问题
I have been using Amazon's Product Advertising API to generate urls that contains prices for a given book. One url that I have generated is the following:
http://www.amazon.com/gp/offer-listing/0415376327%3FSubscriptionId%3DAKIAJZY2VTI5JQ66K7QQ%26tag%3Damaztest04-20%26linkCode%3Dxm2%26camp%3D2025%26creative%3D386001%26creativeASIN%3D0415376327
When I click on the link or paste the link on the address bar, the web page loads fine. However, when I execute the following code I get an error:
url = "http://www.amazon.com/gp/offer-listing/0415376327%3FSubscriptionId%3DAKIAJZY2VTI5JQ66K7QQ%26tag%3Damaztest04-20%26linkCode%3Dxm2%26camp%3D2025%26creative%3D386001%26creativeASIN%3D0415376327"

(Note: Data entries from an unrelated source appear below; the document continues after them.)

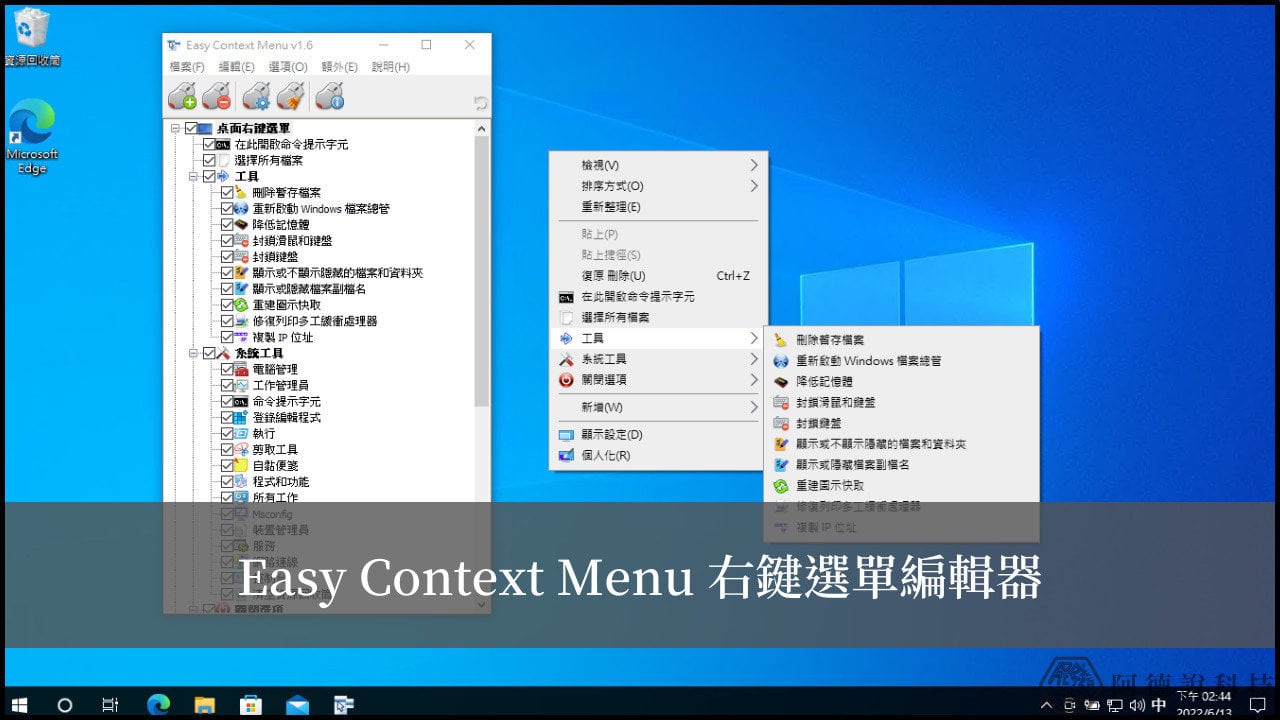Open the 額外(E) menu
Image resolution: width=1280 pixels, height=720 pixels.
pyautogui.click(x=339, y=67)
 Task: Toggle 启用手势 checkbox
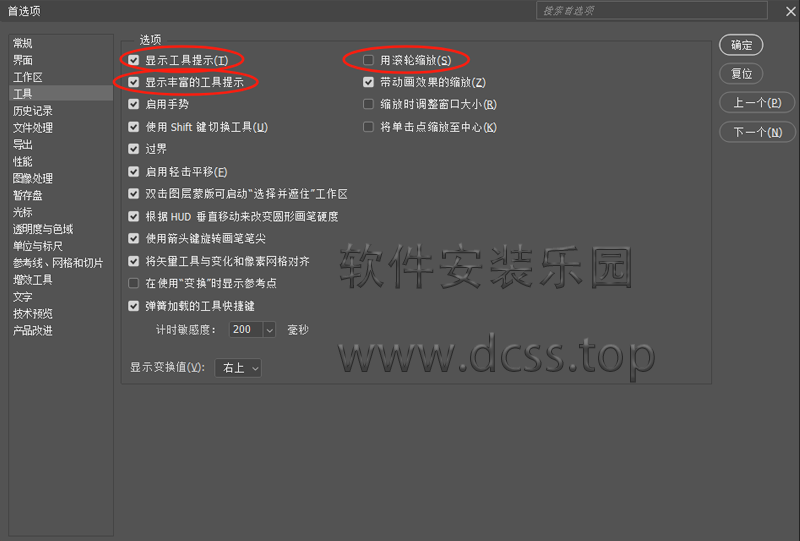(134, 104)
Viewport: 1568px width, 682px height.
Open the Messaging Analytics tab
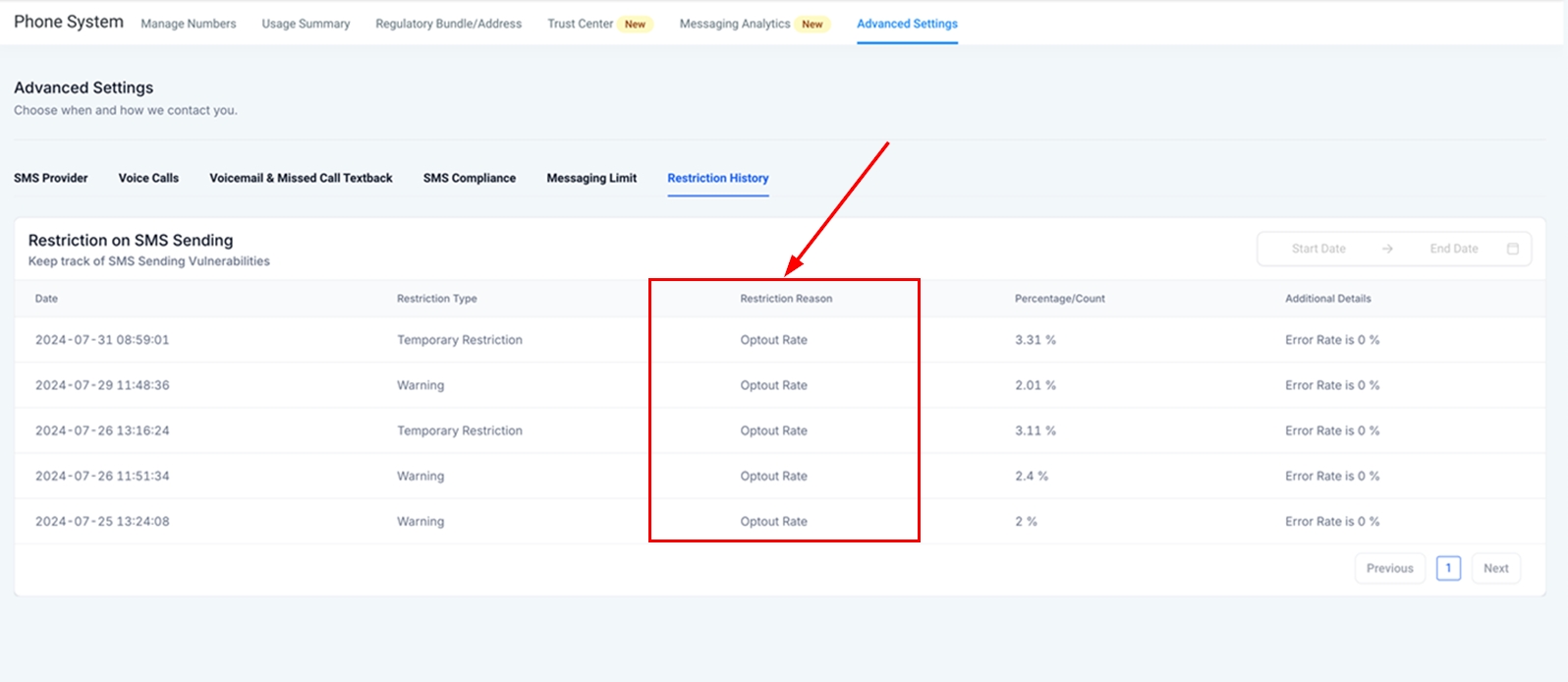(735, 24)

html_contents = urllib2.urlopen(url)
The error is urllib2.HTTPError: HTTP Error 503: Service Unavailable. First of all, I don't understand why I even get this error since the web page successfully loads.
Also, another weird behavior that I have noticed is that the following code sometimes does and sometimes does not give the stated error:
html_contents = urllib2.urlopen("http://www.amazon.com/gp/offer-listing/0415376327%3FSubscriptionId%3DAKIAJZY2VTI5JQ66K7QQ%26tag%3Damaztest04-20%26linkCode%3Dxm2%26camp%3D2025%26creative%3D386001%26creativeASIN%3D0415376327")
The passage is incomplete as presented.